→ **What you have to do**
Copy everything in the data from the line containing "will (467, 75)." down to the line containing "Action: coord(90,75)", including both of those lines, and reproduce it without any changes.

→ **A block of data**
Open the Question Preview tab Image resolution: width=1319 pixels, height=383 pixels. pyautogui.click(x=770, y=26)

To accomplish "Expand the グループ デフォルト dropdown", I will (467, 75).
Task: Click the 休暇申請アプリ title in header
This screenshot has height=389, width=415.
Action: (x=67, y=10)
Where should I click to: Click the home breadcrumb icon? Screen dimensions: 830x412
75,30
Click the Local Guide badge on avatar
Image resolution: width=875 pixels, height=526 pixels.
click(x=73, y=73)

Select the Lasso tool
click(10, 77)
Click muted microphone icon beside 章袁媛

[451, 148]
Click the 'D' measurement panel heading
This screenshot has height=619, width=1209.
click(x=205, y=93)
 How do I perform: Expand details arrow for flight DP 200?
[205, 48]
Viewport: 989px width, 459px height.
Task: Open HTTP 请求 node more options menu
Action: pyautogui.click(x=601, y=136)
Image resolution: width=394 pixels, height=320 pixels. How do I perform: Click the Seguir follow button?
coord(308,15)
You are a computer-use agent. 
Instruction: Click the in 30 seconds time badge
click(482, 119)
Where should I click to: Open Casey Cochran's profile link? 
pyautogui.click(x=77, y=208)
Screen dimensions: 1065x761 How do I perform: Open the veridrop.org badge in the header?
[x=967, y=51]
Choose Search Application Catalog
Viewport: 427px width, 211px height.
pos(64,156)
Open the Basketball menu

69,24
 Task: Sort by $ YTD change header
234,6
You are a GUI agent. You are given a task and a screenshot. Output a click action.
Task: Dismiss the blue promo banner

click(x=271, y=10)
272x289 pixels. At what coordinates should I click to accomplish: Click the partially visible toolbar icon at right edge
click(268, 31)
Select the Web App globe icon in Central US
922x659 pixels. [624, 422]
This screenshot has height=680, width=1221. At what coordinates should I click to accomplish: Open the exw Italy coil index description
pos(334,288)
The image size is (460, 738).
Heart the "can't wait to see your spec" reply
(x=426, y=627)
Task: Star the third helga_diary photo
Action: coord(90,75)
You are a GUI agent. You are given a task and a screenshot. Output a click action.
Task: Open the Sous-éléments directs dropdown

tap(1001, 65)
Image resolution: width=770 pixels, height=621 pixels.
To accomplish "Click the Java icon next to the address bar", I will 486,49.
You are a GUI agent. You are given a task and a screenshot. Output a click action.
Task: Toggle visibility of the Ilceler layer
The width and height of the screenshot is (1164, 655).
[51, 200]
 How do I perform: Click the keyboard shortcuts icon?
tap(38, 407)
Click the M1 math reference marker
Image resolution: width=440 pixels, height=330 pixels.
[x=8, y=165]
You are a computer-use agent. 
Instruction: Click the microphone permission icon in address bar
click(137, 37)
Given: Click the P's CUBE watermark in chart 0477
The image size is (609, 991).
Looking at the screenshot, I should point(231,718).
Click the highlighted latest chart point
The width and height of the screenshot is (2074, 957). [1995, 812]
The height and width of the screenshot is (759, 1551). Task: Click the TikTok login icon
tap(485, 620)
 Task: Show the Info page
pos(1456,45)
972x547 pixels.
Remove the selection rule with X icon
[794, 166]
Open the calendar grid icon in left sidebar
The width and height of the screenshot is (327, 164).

→ **Solution to this task**
To accomplish "Expand the グループ デフォルト dropdown", I will (467, 75).
Task: Click the 休暇申請アプリ title in header
This screenshot has height=389, width=415.
Action: (x=67, y=10)
Where should I click to: Click the home breadcrumb icon? Screen dimensions: 830x412
75,30
Click the Local Guide badge on avatar
Image resolution: width=875 pixels, height=526 pixels.
click(x=73, y=73)

Select the Lasso tool
click(10, 77)
Click muted microphone icon beside 章袁媛

[451, 148]
Click the 'D' measurement panel heading
This screenshot has height=619, width=1209.
click(x=205, y=93)
 How do I perform: Expand details arrow for flight DP 200?
[205, 48]
Viewport: 989px width, 459px height.
Task: Open HTTP 请求 node more options menu
Action: pyautogui.click(x=601, y=136)
Image resolution: width=394 pixels, height=320 pixels. How do I perform: Click the Seguir follow button?
coord(308,15)
You are a computer-use agent. 
Instruction: Click the in 30 seconds time badge
click(482, 119)
Where should I click to: Open Casey Cochran's profile link? 
pyautogui.click(x=77, y=208)
Screen dimensions: 1065x761 How do I perform: Open the veridrop.org badge in the header?
[x=967, y=51]
Choose Search Application Catalog
Viewport: 427px width, 211px height.
pos(64,156)
Open the Basketball menu

69,24
 Task: Sort by $ YTD change header
234,6
You are a GUI agent. You are given a task and a screenshot. Output a click action.
Task: Dismiss the blue promo banner

click(x=271, y=10)
272x289 pixels. At what coordinates should I click to accomplish: Click the partially visible toolbar icon at right edge
click(268, 31)
Select the Web App globe icon in Central US
922x659 pixels. [624, 422]
This screenshot has height=680, width=1221. At what coordinates should I click to accomplish: Open the exw Italy coil index description
pos(334,288)
The image size is (460, 738).
Heart the "can't wait to see your spec" reply
(x=426, y=627)
Task: Star the third helga_diary photo
Action: coord(90,75)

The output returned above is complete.